Trump tells Senate 24 days to find 60 votes for CLARITY Act

President Trump on July 13 urged the Senate to pass the CLARITY Act before its August recess, giving senators 24 days to secure 60 votes for a federal crypto rulebook.
On July 13, President Donald Trump urged Congress to approve the CLARITY Act before the Senate’s August recess, giving senators 24 days to assemble the 60 votes needed to advance the bill. The White House says the measure will help the United States compete with China on digital assets and artificial intelligence.
The CLARITY Act would create a federal framework for cryptocurrency trading and issuance and assign oversight between the Securities and Exchange Commission and the Commodity Futures Trading Commission. The bill builds on the GENIUS Act, the 2025 law that set rules for stablecoins, and aims to replace a patchwork of enforcement actions and older statutes.
Patrick Witt, the administration’s top digital-assets adviser, described the coming days as a ‘critical week’ and pointed to the July 18 anniversary of the GENIUS Act as an example of coordinated action. The president wrote that Beijing and other countries ‘would like to take complete and total control of this major financial ‘happening,’ as well as A.I., where we are now leading, but where they are fighting hard. Don’t let China win on either subject!!!’
CFTC Chairman Mike Selig urged lawmakers to set clear statutory standards for digital-asset firms, warning that relying on enforcement actions and laws written before blockchain markets emerged could risk U.S. leadership in crypto, AI and fintech. Backers argue clearer rules would improve market transparency and reduce legal uncertainty for firms and regulators.
Legislative work has advanced but not finished. The House passed its version last year.
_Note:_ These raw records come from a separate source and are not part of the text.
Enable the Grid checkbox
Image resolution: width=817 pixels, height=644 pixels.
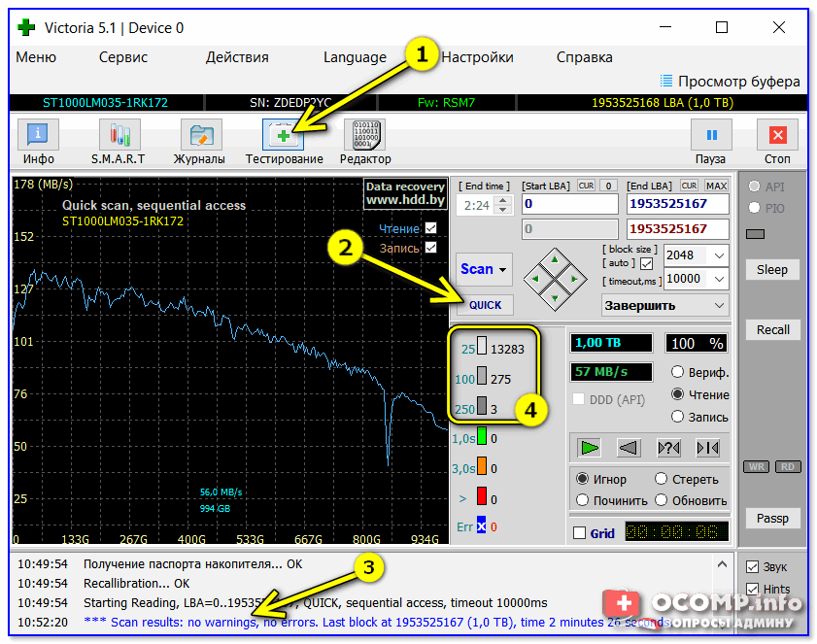580,533
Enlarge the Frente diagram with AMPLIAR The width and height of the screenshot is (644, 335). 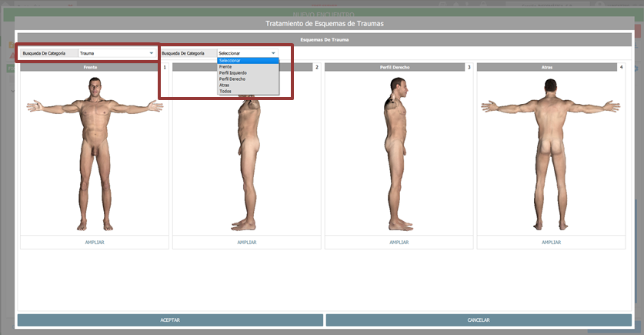click(95, 242)
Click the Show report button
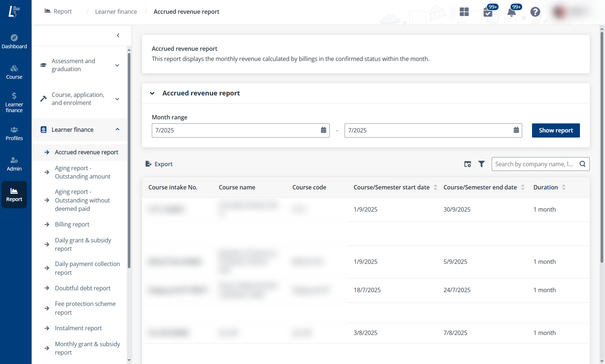The width and height of the screenshot is (605, 364). click(556, 130)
The Senate Banking and Agriculture committees approved separate proposals covering areas under SEC and CFTC jurisdiction, and negotiators are trying to merge those measures into a single Senate package. Talks have slowed and no floor vote is scheduled. The House is set to leave Washington on July 23 and the Senate on Aug. 7.
Key disputes include conflict-of-interest limits for senior officials, stablecoin reward rules, and protections for software developers. Democratic negotiators want restrictions that would bar presidents, vice presidents, members of Congress and senior federal officials from profiting from digital-asset businesses while in office.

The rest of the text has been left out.